08.07.2026 • 15:19 Uhr
Obdachlos und hungrig: Angeklagte bereuen Trafik-Einbruch
Die beiden Männer im Verhandlungssaal. Frick

Ein Einbruchdiebstahl in einer Tabaktrafik führt zwei Männer auf die Anklagebank. Das Gericht hat ein Urteil gesprochen.

Zwei Männern wird schwerer Diebstahl durch Einbruch zur Last gelegt. Sie sollen in eine Tabaktrafik eingebrochen sein. Dort haben sie laut Anklage Münzgeld und 56 Stangen Zigaretten gestohlen. Weit seien sie allerdings nicht gekommen: Die Polizei habe sie auf frischer Tat ertappt.

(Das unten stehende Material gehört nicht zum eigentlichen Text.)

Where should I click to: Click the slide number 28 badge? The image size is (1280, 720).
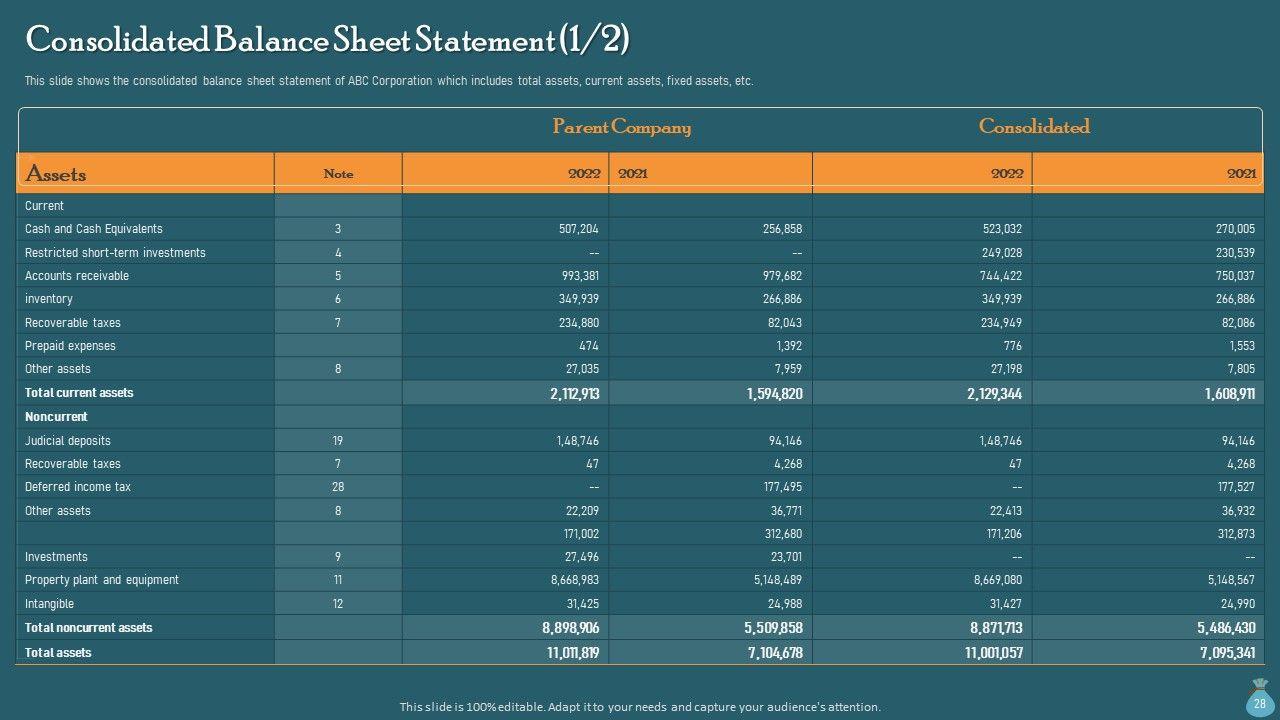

Schwierige Lebenssituation

Beide Angeklagten zeigen sich vor Gericht reumütig. Sie stehen vollinhaltlich zu den Vorwürfen. Ihre damalige Lebenssituation habe sie zu dieser Tat getrieben.

“Es tut mir tausend Mal leid”, sagt der 36-jährige Erstangeklagte. Er sei damals seit drei Wochen obdachlos gewesen, habe Hunger gelitten. Eigentlich sei er nach Österreich gekommen, um Arbeit zu finden. Mit dem Geld aus der Trafik habe er eine Fahrkarte nach Rumänien kaufen wollen, um seine Kinder wiederzusehen.

“Ich bin schuldig. Es tut mir leid. Ich bereue es”, sagt der 43-jährige Zweitangeklagte, kaum dass die Einvernahme beginnt. Auch er verweist auf seine schwierige Lebenslage, geht aber nicht ins Detail wie sein Mitangeklagter.

Angesichts der Geständnisse haben die weiteren Verfahrensbeteiligten keine Fragen mehr an die beiden Männer. Die Verteidigung wirft allerdings noch in den Raum, dass der Diebstahl mitunter nicht vollendet war. Schließlich kamen die Angeklagten mit der Beute nur bis ins Foyer vor der Trafik.

Das Urteil

Richterin Franziska Klammer erachtet die Tat als vollendet, ein effektiver Schaden ist allerdings nicht eingetreten. Sie verhängt eine Freiheitsstrafe von 15 Monaten über den Erstangeklagten und von zwölf Monaten über den Zweitangeklagten. Bei Letzterem ist ein Teil der Strafe, nämlich acht Monate, bedingt.

An einer Freiheitsstrafe habe kein Weg vorbeigeführt. Beide Männer sind bereits vorbestraft, wenn auch nur eine Verurteilung, nämlich des Erstangeklagten, in Österreich war.

Die Angeklagten akzeptieren das Urteil nach kurzer Rücksprache mit der Verteidigung. Staatsanwältin Lisa Pfeifer gibt keine Erklärung ab. Das Urteil ist nicht rechtskräftig.